▶ Try it
From the line that contains "Gençlik Filmleri (102, 1060)" through the end of the records below, write out each line exactly as it appears, but not the pictures.

▶ Available records

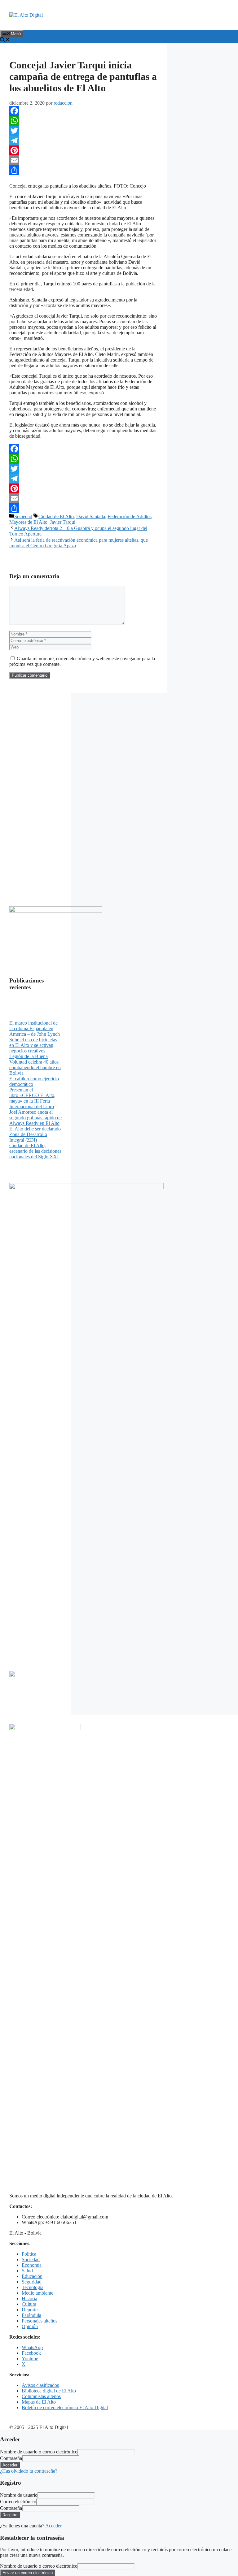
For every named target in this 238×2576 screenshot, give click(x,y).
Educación (32, 2276)
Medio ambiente (37, 2293)
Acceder (53, 2525)
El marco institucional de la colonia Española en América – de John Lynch (34, 1028)
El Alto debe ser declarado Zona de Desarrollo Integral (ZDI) (35, 1134)
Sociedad (23, 516)
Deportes (30, 2309)
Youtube (30, 2358)
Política (29, 2254)
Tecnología (32, 2287)
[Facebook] (83, 111)
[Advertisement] (35, 795)
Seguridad (32, 2281)
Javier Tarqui (62, 522)
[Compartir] (83, 170)
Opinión (30, 2326)
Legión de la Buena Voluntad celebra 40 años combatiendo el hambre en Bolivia (35, 1065)
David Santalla (90, 516)
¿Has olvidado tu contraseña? (28, 2471)
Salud (27, 2270)
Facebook (31, 2353)
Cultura (29, 2304)
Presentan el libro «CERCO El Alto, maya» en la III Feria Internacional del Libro (32, 1098)
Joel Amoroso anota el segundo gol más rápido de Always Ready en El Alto (35, 1117)
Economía (32, 2265)
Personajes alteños (39, 2320)
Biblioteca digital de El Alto (49, 2390)
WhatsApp (32, 2347)
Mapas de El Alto (39, 2402)
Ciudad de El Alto (56, 516)
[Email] (83, 160)
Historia (29, 2298)
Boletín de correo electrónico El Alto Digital (65, 2407)
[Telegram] (83, 140)
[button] (5, 40)
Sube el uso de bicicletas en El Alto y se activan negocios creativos (33, 1045)
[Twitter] (83, 131)
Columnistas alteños (41, 2396)
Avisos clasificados (40, 2385)
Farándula (31, 2315)
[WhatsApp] (83, 121)
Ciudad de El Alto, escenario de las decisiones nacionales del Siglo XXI (35, 1151)
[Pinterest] (83, 150)
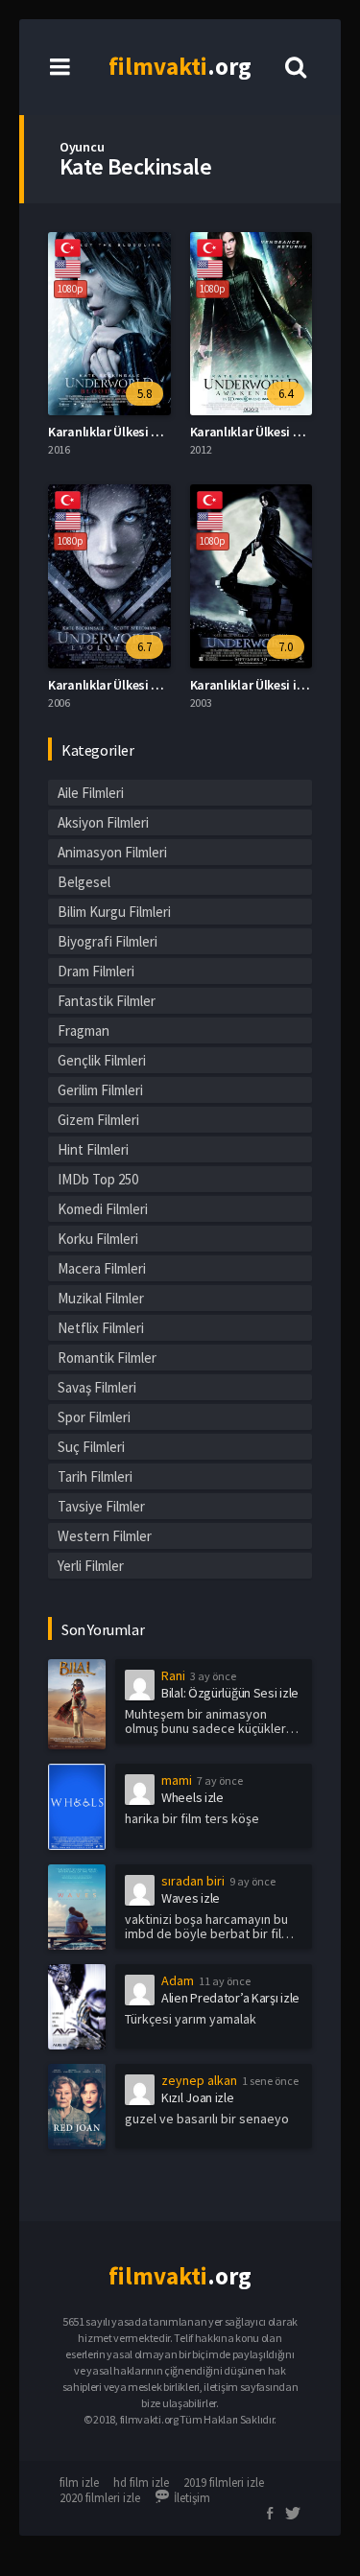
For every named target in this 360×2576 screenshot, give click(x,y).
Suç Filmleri (91, 1447)
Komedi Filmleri (103, 1209)
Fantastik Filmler (107, 1001)
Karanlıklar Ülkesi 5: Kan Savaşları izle (156, 431)
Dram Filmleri (96, 971)
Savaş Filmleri (97, 1387)
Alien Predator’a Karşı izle (230, 1997)
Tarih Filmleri (95, 1476)
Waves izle (190, 1898)
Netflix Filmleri (101, 1328)
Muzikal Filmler (101, 1298)
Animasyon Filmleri (112, 852)
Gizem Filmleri (98, 1120)
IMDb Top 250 (98, 1179)
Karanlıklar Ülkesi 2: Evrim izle (133, 684)
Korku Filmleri (98, 1238)
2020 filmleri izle (100, 2498)
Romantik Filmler (107, 1357)
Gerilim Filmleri (100, 1090)
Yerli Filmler (91, 1566)
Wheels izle (192, 1797)
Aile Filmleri (91, 793)
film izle (79, 2482)
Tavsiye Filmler (101, 1506)
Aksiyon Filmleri (103, 822)
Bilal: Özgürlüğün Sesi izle (230, 1692)
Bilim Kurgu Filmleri (114, 911)
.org (180, 66)
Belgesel (84, 882)
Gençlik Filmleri (102, 1060)
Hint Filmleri (93, 1149)
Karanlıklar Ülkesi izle (251, 684)
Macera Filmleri (102, 1268)
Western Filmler (105, 1536)
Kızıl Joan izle (197, 2097)
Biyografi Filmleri (107, 941)
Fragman (83, 1030)
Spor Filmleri (94, 1417)
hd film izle (141, 2482)
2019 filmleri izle (223, 2482)
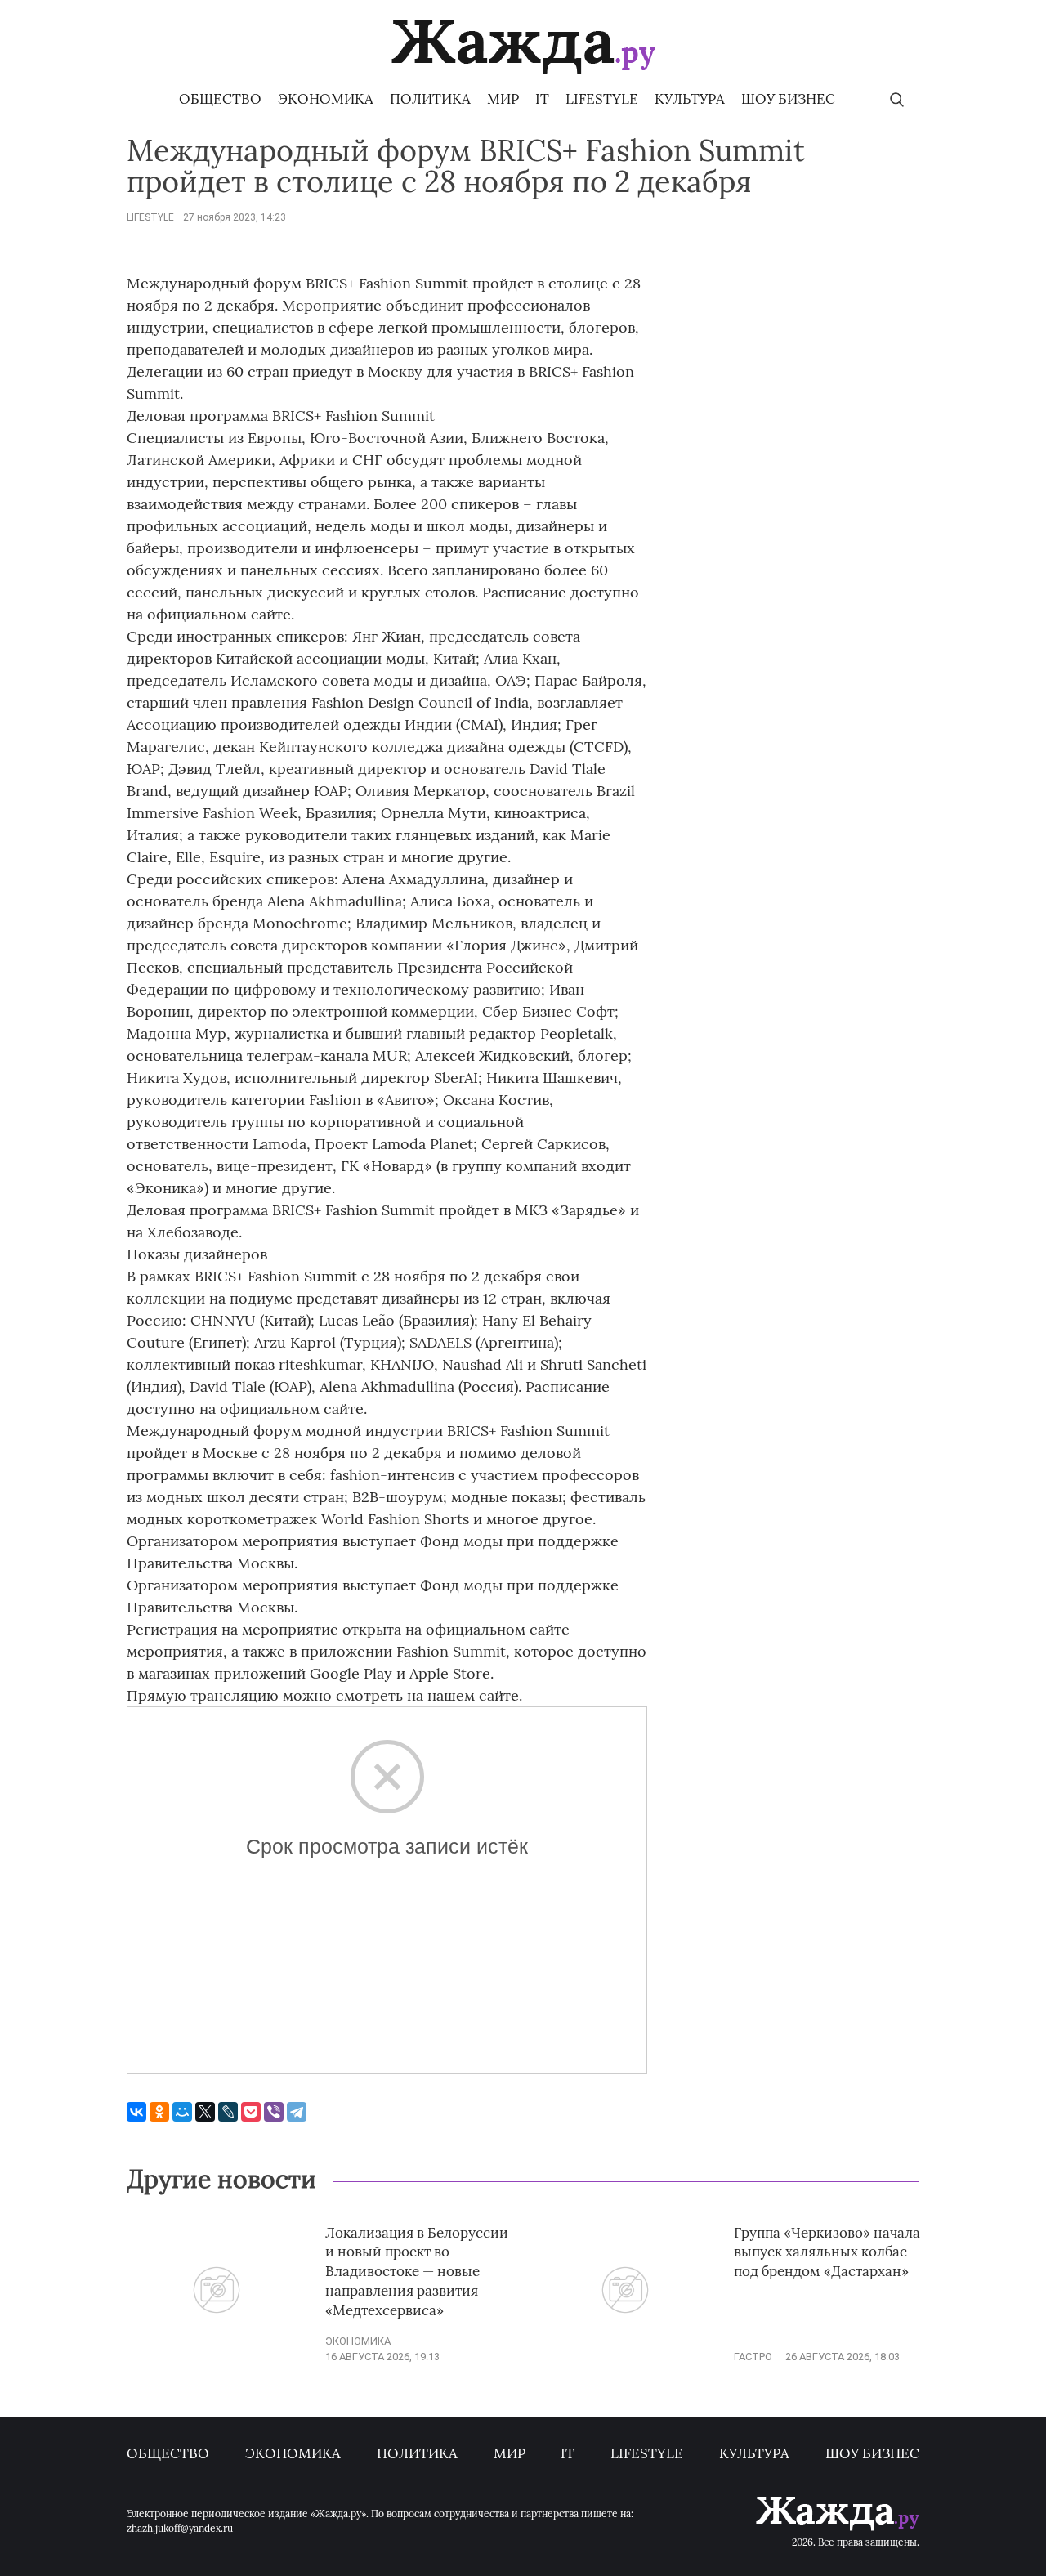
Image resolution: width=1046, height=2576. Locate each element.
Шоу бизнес (788, 99)
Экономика (325, 99)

▶ Problem solution
Gençlik Filmleri (102, 1060)
Hint Filmleri (93, 1149)
Karanlıklar Ülkesi izle (251, 684)
Macera Filmleri (102, 1268)
Western Filmler (105, 1536)
Kızıl Joan izle (197, 2097)
Biyografi Filmleri (107, 941)
Fragman (83, 1030)
Spor Filmleri (94, 1417)
hd film izle (141, 2482)
2019 filmleri izle (223, 2482)
Image resolution: width=1046, height=2576. Locate each element.
Шоу бизнес (788, 99)
Экономика (325, 99)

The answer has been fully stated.